Hot off the press in 2006, this is a book that will stand the test of time. With eight section editors, whose names are household words throughout psychiatry, 99 highly qualified contributors to 43 chapters, and 778 pages, it is one big book. And why not? As the editors point out: "Mood disorders are the bread and butter of clinical psychiatry." Just about everything you need to know about the subject is at your fingertips. The editing is excellent. The index is first-rate. Every chapter is referenced generously.
The book begins, quite appropriately, with a chapter on Historical Aspects of Mood Disorders. While I realize that virtually no one will read the book from cover to cover, I suggest that the first chapter be required reading to set the stage for what follows. What follows are eight major sections (Symptomatology and Epidemiology, Pathogenesis, Investigating Mood Disorders, Somatic Interventions, Psychotherapies, Integrative Management, Subtypes, and Additional Perspectives), each of which are then divided into pertinent chapters that give the book its comprehensive, authoritative stature. Have you been confused by the plethora of mood disorder rating scales—read chapter 5 and convert your confusion to comprehension. Do patients ask why they have a mood disorder—read the chapters on Neurochemistry, Psychoneuroendocrinology, Cognitive Processing, Social Perspectives, and Evolutionary Explanations, and you will be perceived as an expert.
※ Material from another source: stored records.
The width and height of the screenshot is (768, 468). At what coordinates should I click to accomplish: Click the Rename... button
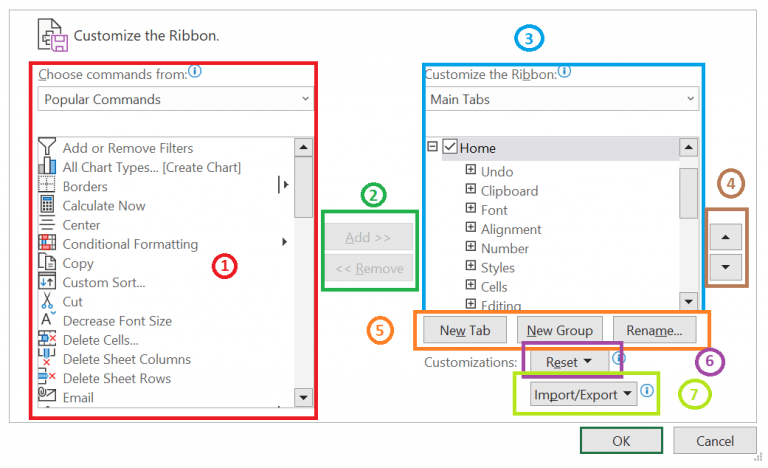click(654, 330)
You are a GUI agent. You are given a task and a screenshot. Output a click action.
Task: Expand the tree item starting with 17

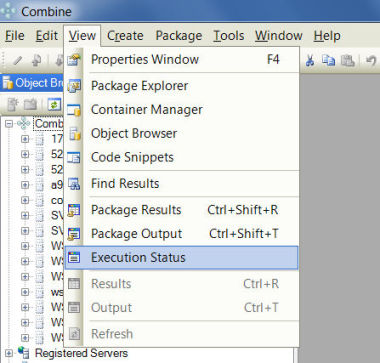[25, 139]
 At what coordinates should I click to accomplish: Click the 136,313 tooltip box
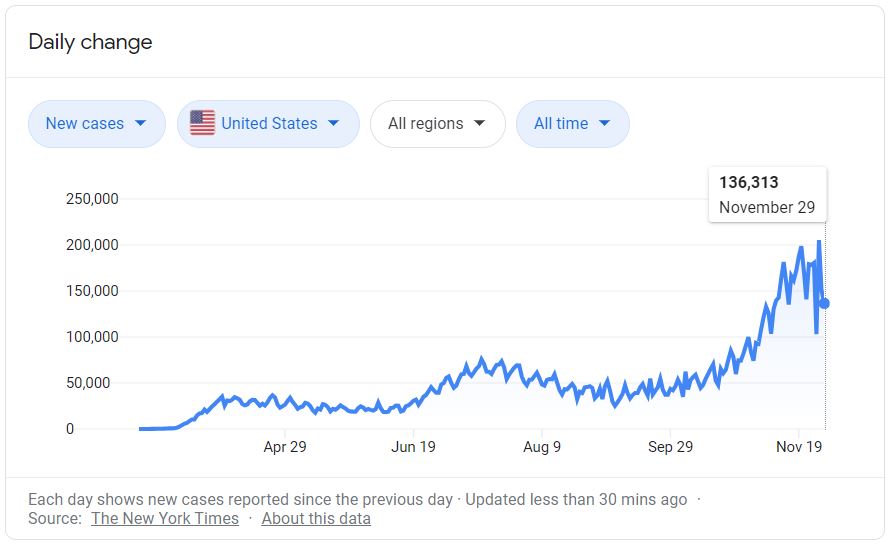click(x=767, y=195)
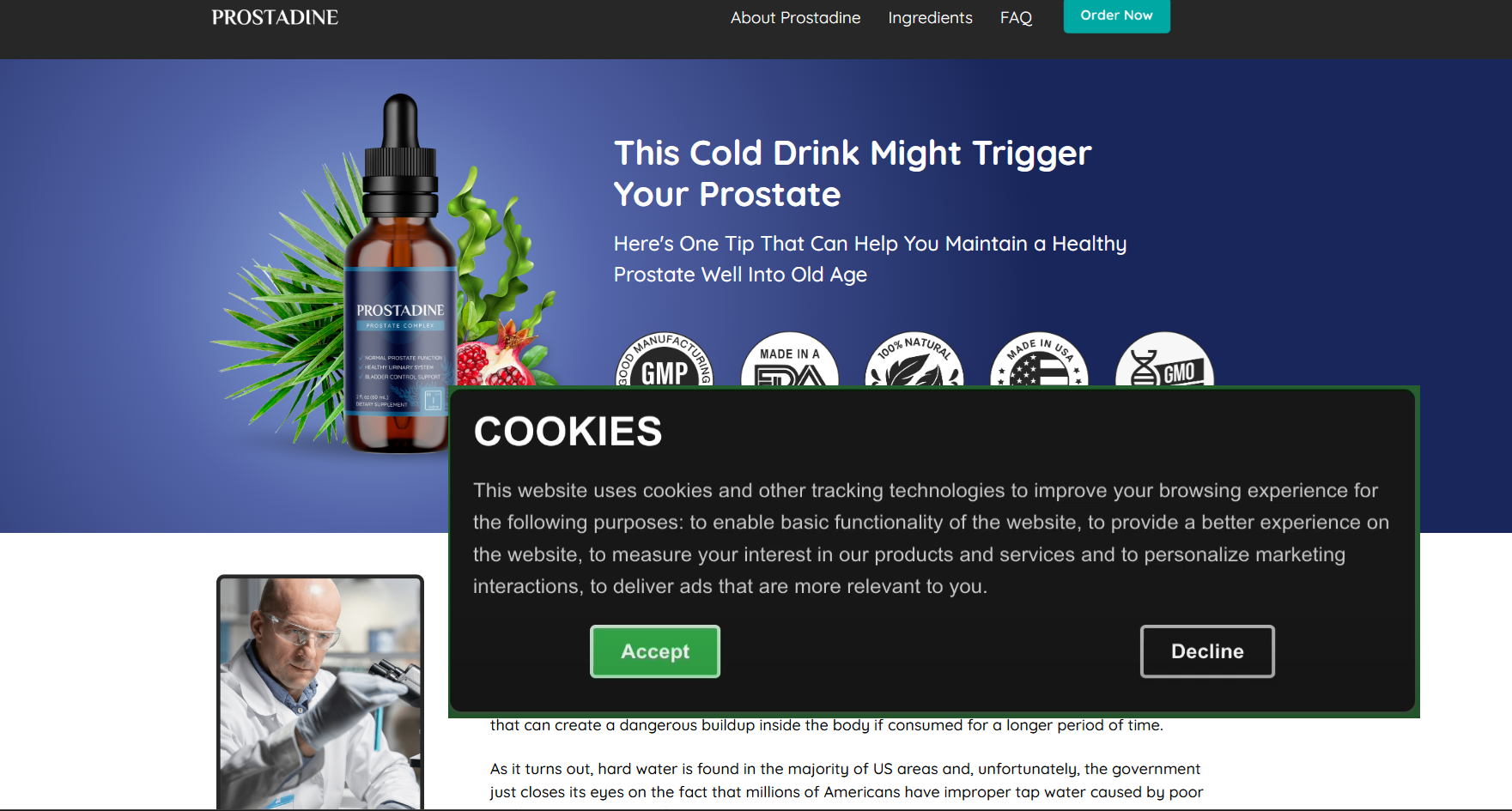Viewport: 1512px width, 811px height.
Task: Click the 100% Natural leaf badge
Action: click(914, 360)
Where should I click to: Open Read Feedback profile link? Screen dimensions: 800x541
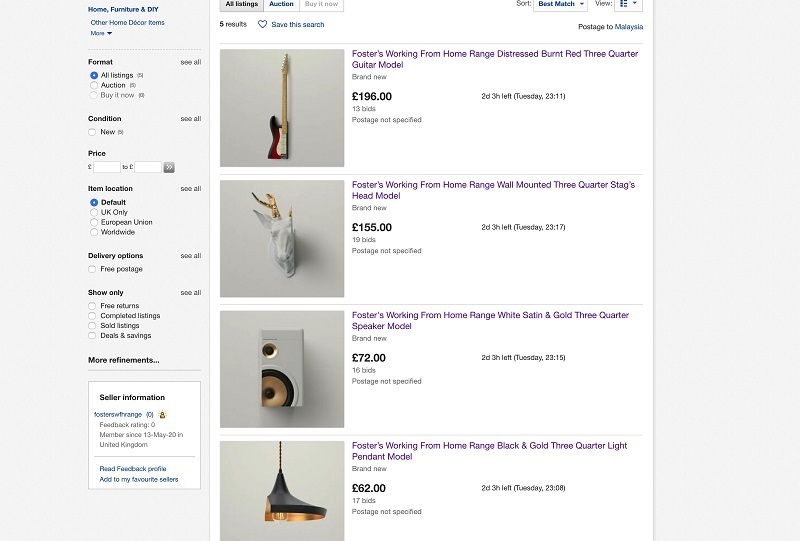133,468
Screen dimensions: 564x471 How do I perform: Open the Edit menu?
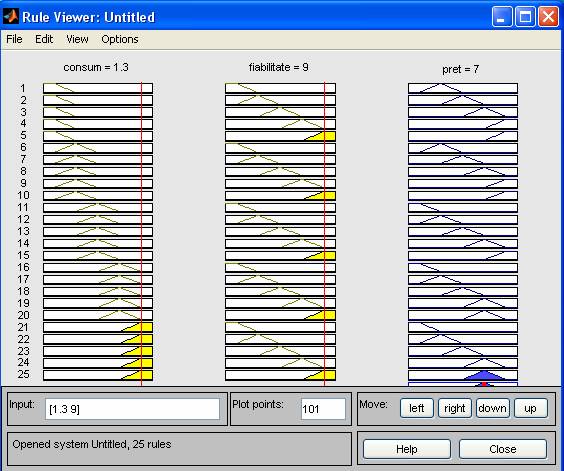[x=44, y=39]

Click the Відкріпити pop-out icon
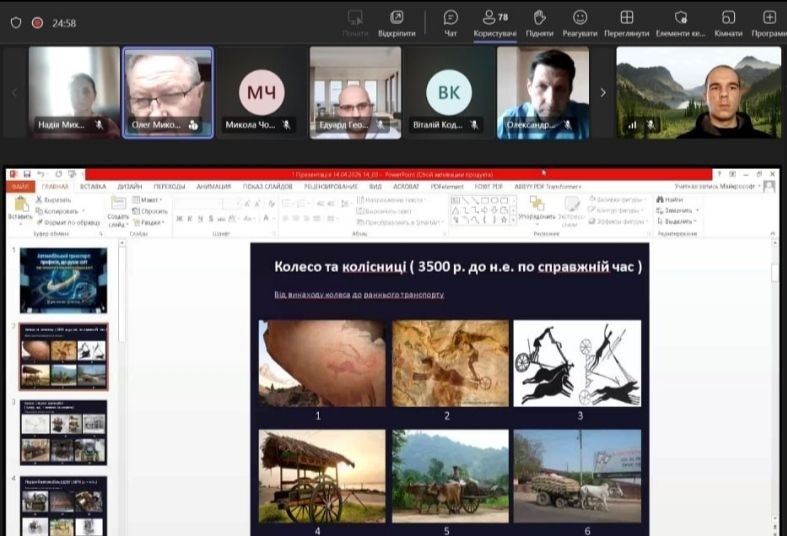(397, 18)
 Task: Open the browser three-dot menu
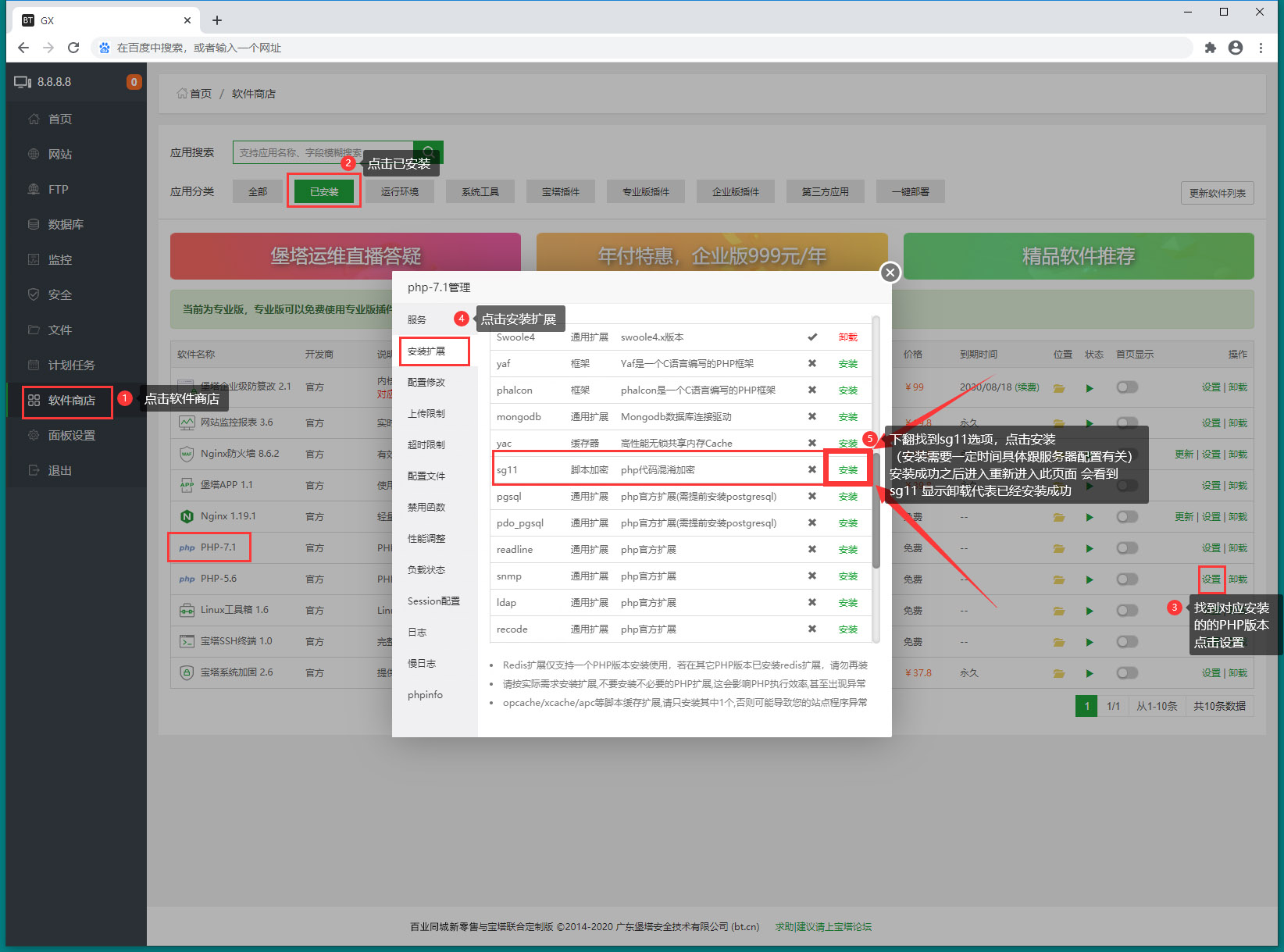[1261, 48]
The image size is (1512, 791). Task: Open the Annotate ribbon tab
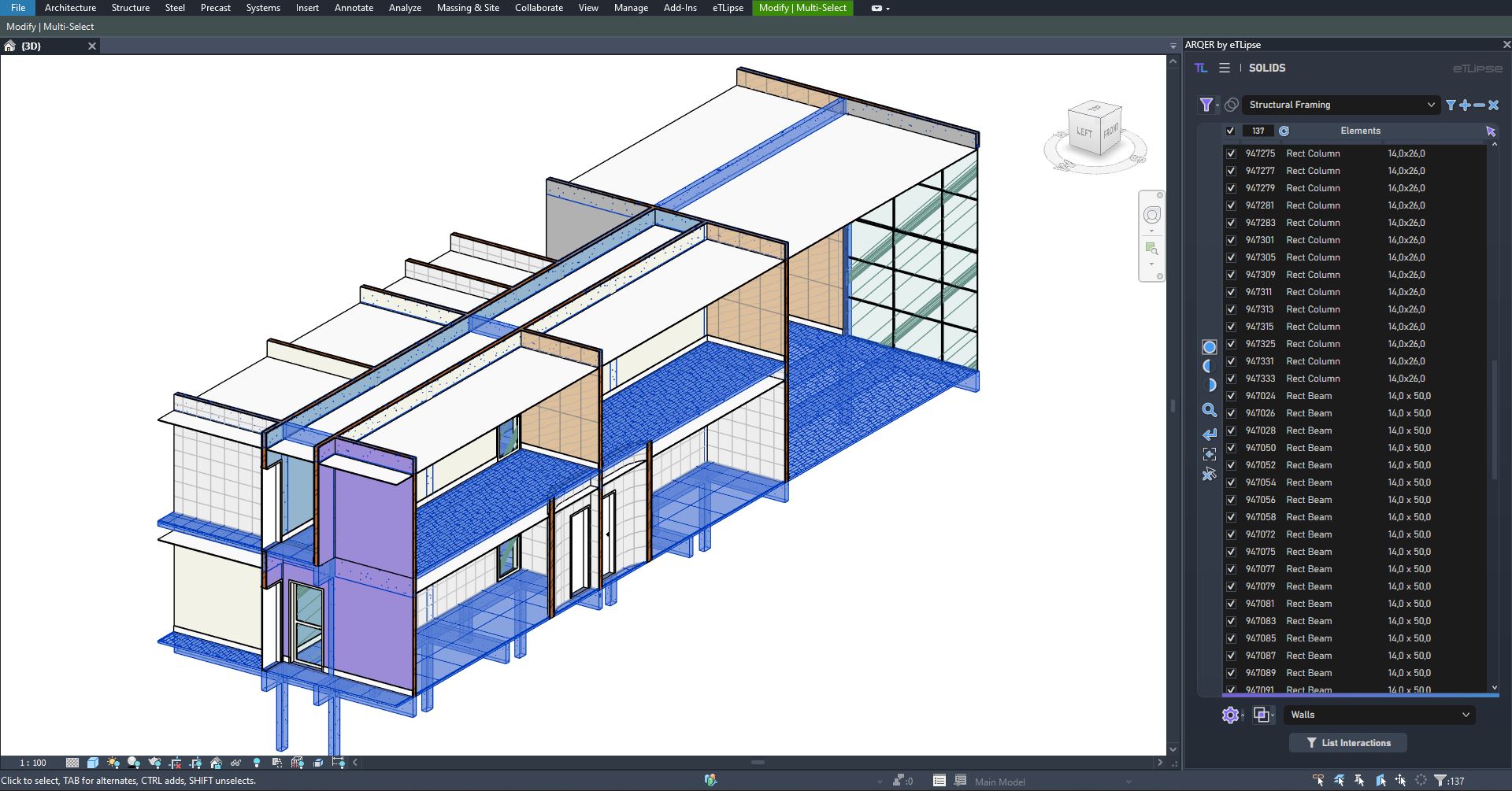coord(354,8)

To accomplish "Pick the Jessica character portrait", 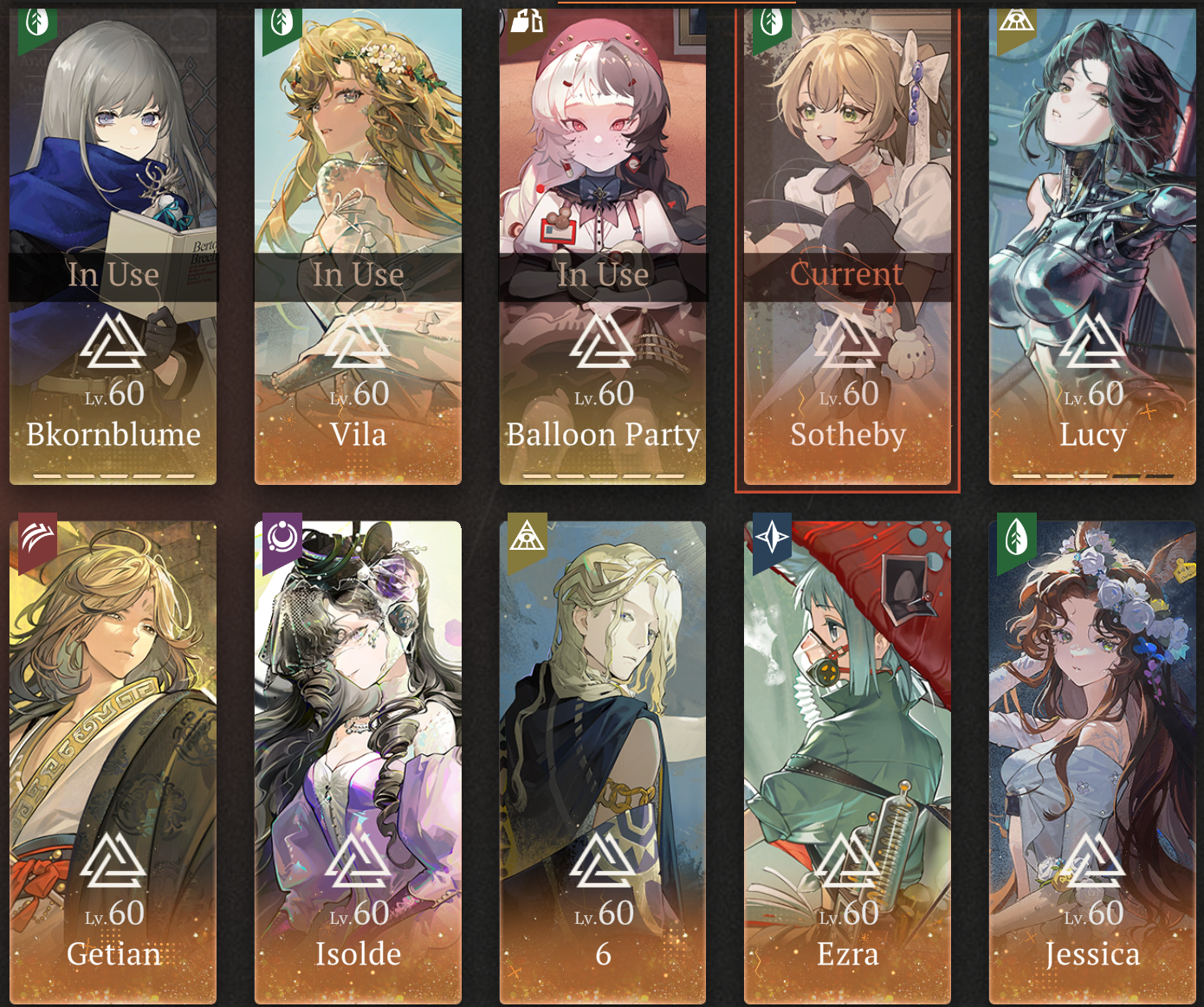I will click(1092, 763).
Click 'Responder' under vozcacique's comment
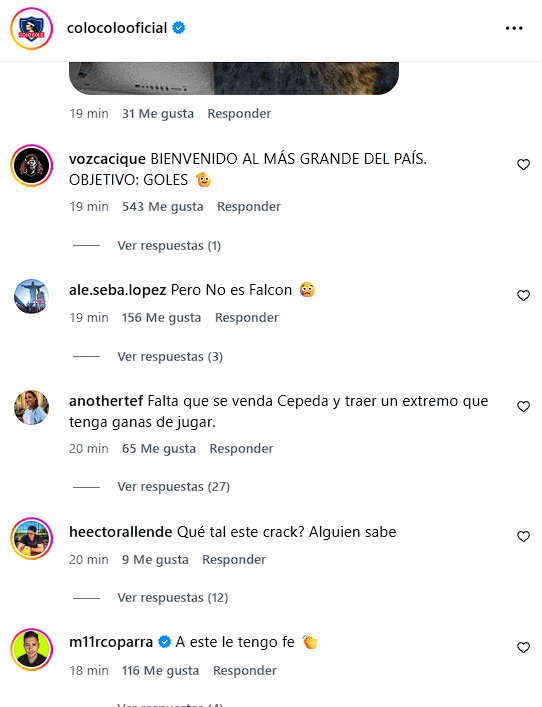 [249, 207]
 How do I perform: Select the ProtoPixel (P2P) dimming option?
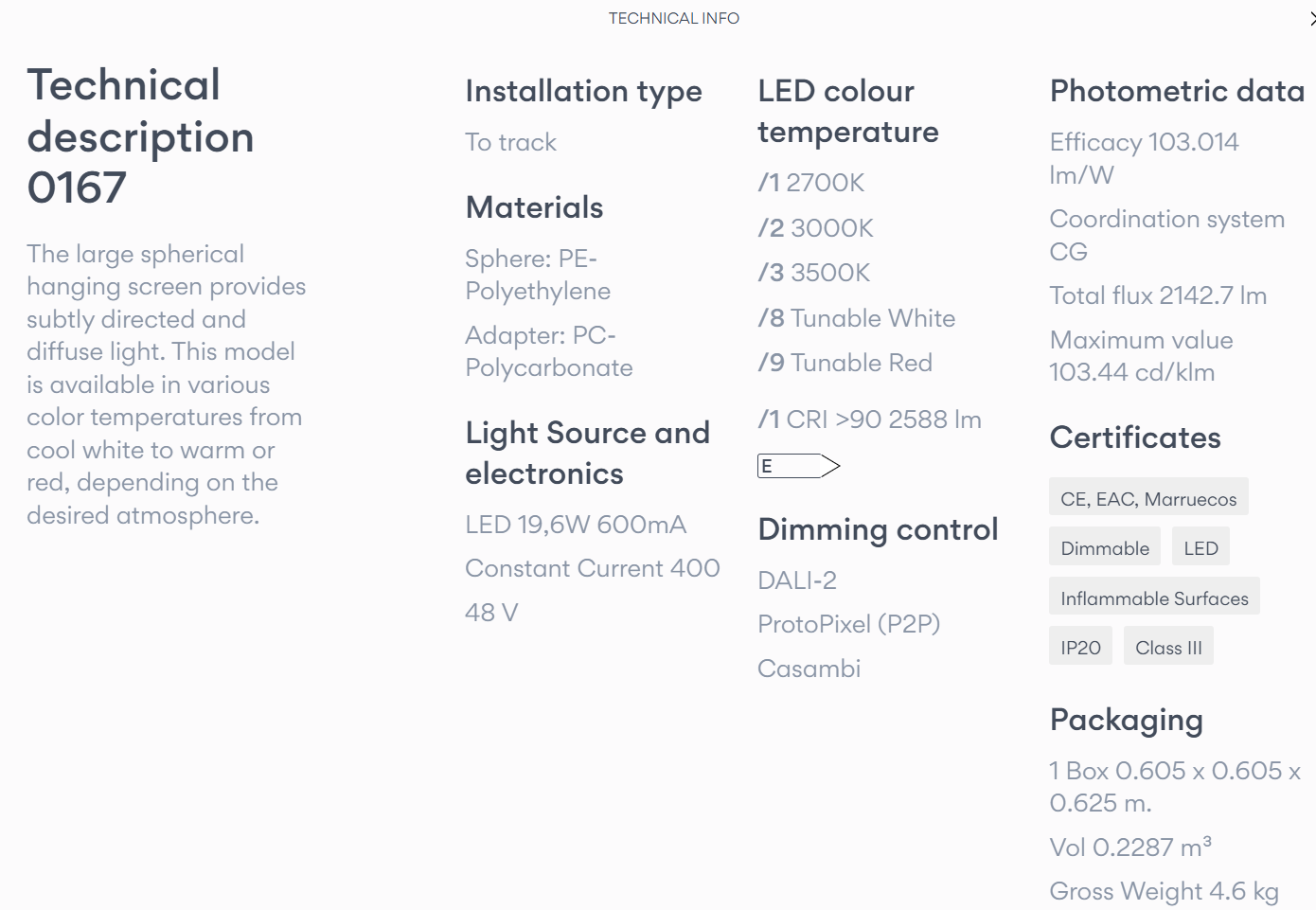(849, 624)
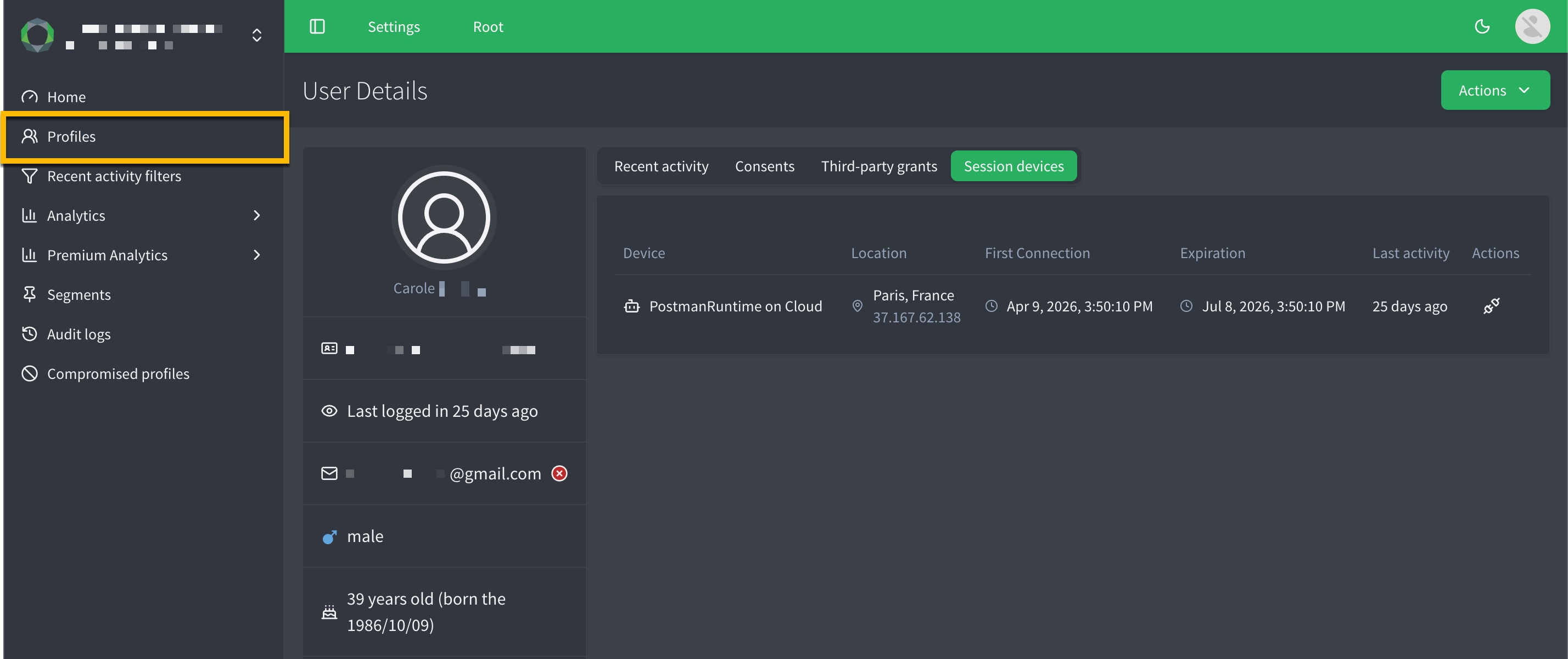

In this psychopharmacologically dominated profession of ours, it is refreshing to see that the psychotherapies have not been forgotten. There are chapters on cognitive-behavioral therapy, interpersonal psychotherapy, and psychoanalytic/psychodynamic psychotherapy for depression and dysthymia, a chapter on several quite effective but often neglected psychotherapeutic approaches to bipolar disorder, and even a chapter on psychotherapy for depressed children and adolescents. There is no chapter devoted to psychotherapy at the other end of the age spectrum, but the topic is covered within the geriatric mood disorder chapter.
You may be wondering whether you should buy this book. If you want the most complete and timely text devoted entirely to mood disorders, this is the book for you. One would be hard put to find a major omission that could not be explained by that unavoidable lag in publishing that is inherent in all books. I see its audience to be one with a clinical rather than basic research orientation, one that extends beyond psychiatry to a considerably wider range of mental health professionals (including those in primary care who are well immersed in recognizing, diagnosing, and treating disorders of mood).